Goal:
Convert the data below into a JSON list of strings, one string per line, skipping blank lines. Leave out the images.

-------

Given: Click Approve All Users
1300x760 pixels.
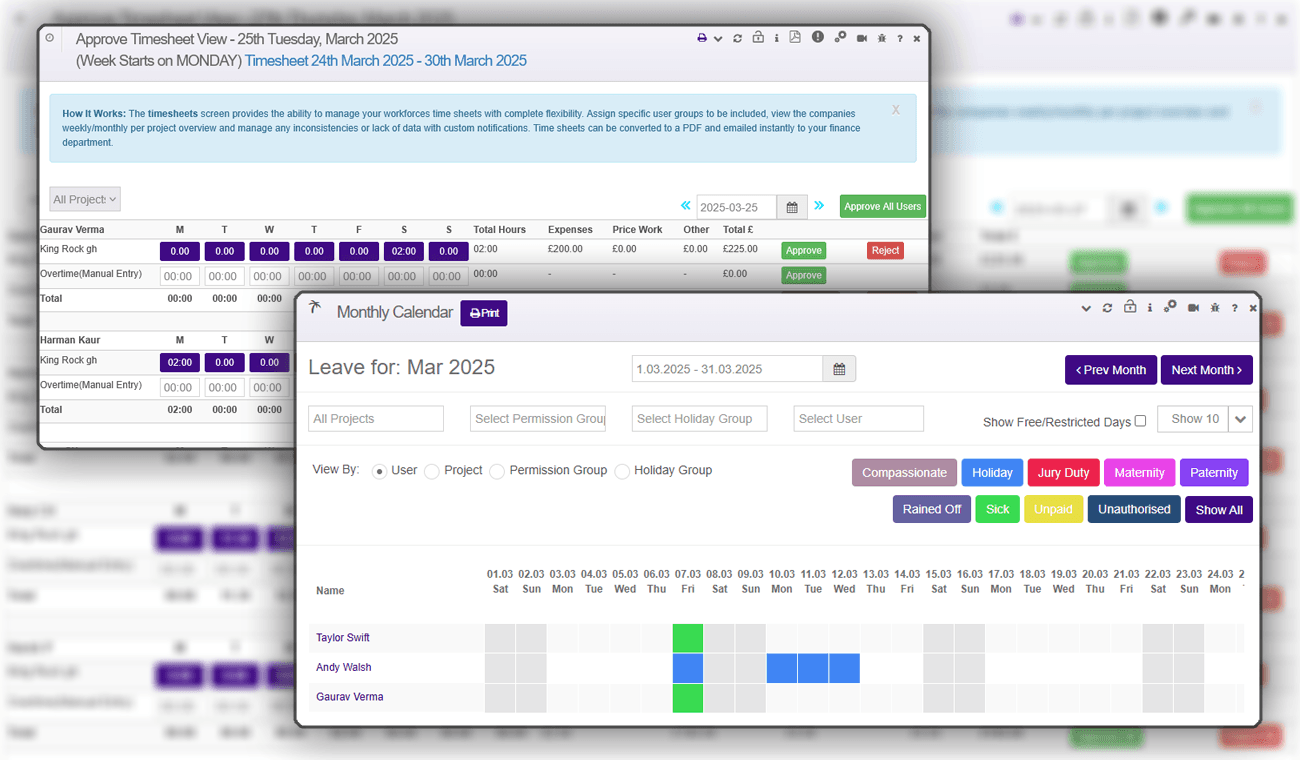Looking at the screenshot, I should [x=882, y=206].
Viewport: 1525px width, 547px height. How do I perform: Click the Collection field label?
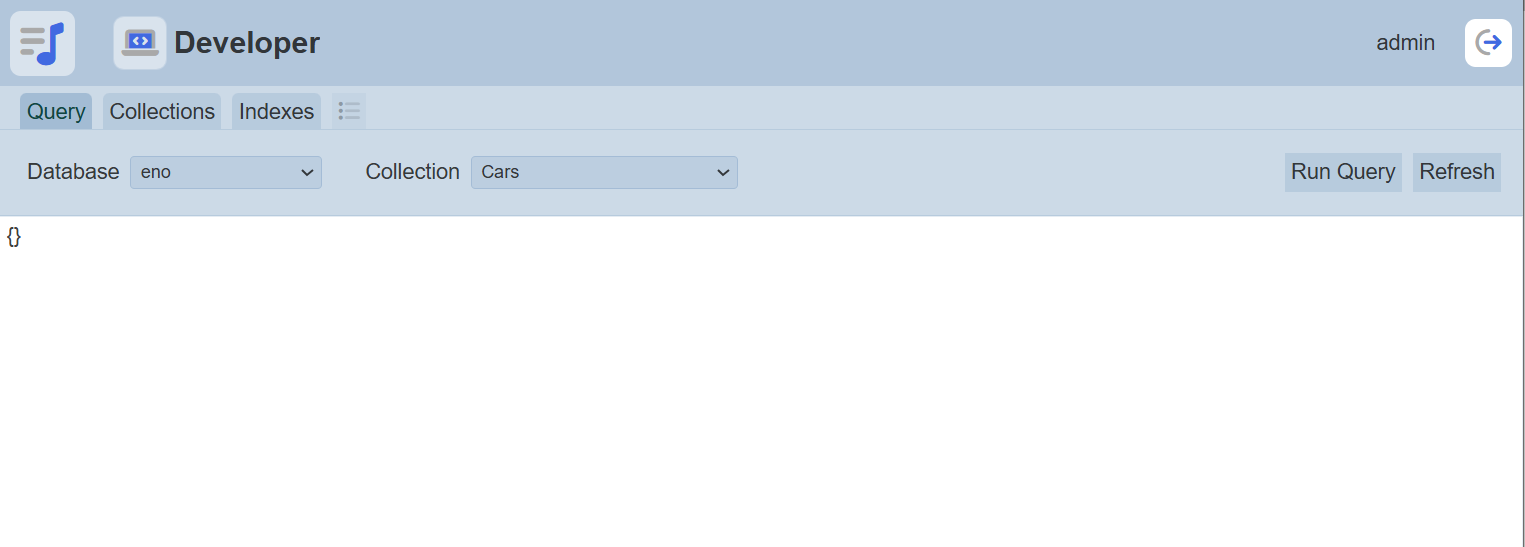[412, 172]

-------

Final result:
[
  "Given: Click Approve All Users",
  "1300x760 pixels.",
  "Looking at the screenshot, I should [x=882, y=206].",
  "Viewport: 1525px width, 547px height. How do I perform: Click the Collection field label?",
  "[412, 172]"
]